## PROVIDED DATA
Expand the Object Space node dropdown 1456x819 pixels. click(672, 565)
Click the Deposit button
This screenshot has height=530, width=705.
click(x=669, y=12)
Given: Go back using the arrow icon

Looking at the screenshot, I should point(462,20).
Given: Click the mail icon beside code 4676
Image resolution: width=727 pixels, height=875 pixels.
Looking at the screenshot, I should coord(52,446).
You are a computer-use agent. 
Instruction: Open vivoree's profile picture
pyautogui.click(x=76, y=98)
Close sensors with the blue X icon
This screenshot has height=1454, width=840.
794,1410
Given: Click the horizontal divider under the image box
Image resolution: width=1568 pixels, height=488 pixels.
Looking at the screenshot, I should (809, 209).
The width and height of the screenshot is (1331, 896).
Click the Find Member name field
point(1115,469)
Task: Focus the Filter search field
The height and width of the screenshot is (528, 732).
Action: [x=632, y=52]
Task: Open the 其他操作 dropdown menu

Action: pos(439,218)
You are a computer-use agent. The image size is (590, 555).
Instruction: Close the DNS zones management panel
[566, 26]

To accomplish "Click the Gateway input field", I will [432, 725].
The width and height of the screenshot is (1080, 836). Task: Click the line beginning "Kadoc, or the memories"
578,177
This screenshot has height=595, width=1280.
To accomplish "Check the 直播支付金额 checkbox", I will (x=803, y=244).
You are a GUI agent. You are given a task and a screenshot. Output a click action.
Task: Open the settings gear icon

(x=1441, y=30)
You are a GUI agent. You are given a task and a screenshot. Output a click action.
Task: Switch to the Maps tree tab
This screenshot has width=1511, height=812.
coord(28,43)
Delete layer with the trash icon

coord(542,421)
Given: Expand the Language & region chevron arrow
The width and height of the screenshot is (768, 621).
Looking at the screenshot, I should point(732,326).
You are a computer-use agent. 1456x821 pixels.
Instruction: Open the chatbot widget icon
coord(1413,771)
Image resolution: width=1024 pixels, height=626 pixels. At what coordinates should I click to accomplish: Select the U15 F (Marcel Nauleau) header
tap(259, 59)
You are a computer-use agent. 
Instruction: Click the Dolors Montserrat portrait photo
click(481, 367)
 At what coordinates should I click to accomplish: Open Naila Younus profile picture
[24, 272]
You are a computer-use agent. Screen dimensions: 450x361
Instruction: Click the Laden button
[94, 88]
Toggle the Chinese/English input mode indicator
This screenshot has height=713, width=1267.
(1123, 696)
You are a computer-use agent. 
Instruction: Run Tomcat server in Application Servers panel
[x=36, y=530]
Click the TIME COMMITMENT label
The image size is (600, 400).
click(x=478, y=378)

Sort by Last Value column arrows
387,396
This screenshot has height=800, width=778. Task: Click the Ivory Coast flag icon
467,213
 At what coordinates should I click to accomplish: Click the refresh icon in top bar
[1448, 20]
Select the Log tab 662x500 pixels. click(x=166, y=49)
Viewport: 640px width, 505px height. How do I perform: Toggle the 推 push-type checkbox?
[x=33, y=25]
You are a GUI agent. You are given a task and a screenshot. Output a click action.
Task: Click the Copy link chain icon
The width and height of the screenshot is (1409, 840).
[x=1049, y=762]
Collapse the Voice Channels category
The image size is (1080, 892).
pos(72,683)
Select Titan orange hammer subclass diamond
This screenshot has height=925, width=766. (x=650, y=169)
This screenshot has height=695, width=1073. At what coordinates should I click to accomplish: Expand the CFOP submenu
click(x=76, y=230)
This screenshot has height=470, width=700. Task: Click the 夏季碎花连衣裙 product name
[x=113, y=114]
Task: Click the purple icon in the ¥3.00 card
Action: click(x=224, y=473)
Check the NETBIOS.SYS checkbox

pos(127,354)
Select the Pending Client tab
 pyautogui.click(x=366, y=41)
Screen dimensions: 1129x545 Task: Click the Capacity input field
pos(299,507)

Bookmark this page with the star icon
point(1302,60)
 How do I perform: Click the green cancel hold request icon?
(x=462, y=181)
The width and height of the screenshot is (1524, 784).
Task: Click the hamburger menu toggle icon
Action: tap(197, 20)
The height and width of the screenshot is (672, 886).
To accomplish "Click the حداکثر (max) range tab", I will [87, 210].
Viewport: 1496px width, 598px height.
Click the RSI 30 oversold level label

## WHAT IS REQUIRED
Go through the listing above and return each line that includes the word "will".

## RESULT OF THE EXERCISE
To accomplish "Click the Gateway input field", I will [432, 725].
To accomplish "Check the 直播支付金额 checkbox", I will (x=803, y=244).
To accomplish "Click the حداکثر (max) range tab", I will [87, 210].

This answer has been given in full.